[DATA IN THIS EXERCISE — start]

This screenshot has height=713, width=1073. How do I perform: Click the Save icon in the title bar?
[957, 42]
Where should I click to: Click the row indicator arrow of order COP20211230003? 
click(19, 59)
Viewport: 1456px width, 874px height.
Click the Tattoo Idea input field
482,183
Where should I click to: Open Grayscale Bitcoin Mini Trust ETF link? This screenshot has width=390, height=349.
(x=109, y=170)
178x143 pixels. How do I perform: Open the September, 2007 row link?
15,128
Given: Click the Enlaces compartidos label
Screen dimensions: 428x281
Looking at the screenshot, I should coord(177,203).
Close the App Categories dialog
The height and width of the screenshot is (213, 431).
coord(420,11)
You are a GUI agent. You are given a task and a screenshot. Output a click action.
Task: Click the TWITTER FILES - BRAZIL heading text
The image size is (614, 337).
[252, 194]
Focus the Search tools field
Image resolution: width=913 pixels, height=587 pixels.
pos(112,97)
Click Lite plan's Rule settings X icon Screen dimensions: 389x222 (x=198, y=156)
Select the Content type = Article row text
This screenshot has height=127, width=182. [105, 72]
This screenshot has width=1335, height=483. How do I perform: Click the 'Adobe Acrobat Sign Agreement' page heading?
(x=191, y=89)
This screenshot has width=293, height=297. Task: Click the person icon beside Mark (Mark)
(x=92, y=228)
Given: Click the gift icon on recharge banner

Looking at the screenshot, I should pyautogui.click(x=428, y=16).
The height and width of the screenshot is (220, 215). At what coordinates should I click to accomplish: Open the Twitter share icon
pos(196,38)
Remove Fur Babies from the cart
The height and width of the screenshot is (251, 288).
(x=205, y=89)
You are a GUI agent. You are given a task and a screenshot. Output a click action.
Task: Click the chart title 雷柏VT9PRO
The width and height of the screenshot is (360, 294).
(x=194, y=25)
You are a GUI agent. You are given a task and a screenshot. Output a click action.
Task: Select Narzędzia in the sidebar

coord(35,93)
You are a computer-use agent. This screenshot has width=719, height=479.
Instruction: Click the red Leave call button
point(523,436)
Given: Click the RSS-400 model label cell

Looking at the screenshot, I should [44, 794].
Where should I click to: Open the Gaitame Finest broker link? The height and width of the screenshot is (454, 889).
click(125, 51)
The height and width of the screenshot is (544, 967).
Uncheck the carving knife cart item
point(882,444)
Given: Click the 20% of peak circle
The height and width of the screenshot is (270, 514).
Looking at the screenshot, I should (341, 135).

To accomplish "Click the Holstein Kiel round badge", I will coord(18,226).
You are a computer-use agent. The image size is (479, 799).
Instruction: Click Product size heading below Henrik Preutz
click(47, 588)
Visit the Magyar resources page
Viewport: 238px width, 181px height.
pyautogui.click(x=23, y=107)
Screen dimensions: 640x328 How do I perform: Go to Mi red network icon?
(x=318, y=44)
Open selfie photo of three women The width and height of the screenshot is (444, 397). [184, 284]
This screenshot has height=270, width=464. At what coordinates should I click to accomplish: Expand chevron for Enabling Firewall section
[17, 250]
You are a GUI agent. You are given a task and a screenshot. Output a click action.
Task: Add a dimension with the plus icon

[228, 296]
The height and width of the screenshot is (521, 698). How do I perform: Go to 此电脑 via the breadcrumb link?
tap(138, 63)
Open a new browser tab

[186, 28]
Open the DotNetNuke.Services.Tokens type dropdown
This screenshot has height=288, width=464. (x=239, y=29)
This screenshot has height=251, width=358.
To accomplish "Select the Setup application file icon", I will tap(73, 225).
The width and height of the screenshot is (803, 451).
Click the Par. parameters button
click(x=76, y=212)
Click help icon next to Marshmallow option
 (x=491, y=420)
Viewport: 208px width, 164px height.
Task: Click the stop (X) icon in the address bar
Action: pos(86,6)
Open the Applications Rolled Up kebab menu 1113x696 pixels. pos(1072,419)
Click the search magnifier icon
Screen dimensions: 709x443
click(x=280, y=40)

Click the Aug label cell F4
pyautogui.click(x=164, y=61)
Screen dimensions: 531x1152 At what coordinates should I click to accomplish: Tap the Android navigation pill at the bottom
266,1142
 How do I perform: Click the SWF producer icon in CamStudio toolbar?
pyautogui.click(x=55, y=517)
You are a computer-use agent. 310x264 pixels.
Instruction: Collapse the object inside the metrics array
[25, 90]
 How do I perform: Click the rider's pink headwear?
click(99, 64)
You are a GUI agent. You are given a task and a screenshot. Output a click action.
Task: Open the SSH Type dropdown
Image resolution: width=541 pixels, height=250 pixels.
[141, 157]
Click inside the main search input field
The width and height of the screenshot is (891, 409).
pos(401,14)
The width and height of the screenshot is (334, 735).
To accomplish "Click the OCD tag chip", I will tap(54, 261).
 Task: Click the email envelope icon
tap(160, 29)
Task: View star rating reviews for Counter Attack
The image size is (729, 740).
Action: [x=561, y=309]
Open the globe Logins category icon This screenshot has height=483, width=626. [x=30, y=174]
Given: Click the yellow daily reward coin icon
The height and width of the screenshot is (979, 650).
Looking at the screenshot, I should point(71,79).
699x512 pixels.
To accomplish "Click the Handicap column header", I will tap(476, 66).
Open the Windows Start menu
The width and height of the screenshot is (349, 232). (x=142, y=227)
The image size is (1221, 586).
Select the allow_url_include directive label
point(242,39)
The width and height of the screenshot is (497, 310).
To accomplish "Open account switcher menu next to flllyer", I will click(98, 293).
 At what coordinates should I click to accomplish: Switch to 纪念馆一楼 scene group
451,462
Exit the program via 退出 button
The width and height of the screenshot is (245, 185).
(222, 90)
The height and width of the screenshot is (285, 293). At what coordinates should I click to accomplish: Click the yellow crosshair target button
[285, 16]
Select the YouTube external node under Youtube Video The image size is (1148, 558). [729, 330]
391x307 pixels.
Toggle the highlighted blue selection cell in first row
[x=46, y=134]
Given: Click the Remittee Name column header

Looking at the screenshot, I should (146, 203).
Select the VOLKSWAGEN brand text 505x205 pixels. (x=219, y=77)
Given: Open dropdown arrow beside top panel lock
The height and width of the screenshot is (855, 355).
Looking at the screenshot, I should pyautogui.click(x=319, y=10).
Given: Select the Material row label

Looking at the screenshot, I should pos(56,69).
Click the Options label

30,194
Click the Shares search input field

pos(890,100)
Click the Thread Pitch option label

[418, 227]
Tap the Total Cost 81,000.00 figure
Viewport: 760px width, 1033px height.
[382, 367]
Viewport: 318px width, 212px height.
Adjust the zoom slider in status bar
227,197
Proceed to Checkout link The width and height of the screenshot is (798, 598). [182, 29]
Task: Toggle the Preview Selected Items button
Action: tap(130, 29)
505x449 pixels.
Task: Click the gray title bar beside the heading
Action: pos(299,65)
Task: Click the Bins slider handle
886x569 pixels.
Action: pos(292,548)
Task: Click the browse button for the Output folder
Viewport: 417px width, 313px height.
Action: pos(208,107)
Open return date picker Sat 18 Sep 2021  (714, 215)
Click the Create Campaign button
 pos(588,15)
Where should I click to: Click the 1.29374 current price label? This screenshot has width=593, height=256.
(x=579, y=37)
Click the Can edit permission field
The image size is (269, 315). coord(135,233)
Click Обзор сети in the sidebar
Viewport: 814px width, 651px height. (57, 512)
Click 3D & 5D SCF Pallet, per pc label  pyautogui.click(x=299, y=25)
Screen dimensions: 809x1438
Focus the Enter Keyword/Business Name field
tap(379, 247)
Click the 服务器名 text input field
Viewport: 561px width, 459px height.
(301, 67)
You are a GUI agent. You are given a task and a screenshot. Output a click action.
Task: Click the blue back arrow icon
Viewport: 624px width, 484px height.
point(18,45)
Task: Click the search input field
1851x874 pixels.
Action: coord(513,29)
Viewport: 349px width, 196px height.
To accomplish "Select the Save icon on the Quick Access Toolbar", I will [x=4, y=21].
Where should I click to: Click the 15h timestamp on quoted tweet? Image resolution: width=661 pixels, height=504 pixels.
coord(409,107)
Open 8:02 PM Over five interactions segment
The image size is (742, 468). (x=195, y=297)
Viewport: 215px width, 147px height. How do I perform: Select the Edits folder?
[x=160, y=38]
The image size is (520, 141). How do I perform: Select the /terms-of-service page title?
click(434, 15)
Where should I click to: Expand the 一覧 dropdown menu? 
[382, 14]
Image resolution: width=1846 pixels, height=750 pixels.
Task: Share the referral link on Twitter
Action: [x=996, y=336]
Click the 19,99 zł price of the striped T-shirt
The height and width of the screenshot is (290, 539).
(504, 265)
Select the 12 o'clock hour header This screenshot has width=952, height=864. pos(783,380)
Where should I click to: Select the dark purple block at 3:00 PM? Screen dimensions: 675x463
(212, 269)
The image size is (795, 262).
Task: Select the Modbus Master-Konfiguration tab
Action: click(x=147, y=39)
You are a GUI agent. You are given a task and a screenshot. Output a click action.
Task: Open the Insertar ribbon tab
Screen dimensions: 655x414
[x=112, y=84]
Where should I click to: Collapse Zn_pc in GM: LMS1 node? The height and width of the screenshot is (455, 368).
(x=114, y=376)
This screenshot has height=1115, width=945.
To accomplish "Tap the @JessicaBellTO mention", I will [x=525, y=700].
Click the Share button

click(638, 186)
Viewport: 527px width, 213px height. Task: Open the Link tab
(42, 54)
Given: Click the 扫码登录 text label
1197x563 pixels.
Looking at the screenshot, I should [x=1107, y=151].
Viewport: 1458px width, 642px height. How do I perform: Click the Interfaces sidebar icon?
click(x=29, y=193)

[DATA IN THIS EXERCISE — finish]

(WHAT TO WORK ON) A bare number is the expected answer: the tally of lines in the records above holding "will".

(RESULT OF THIS TASK) 7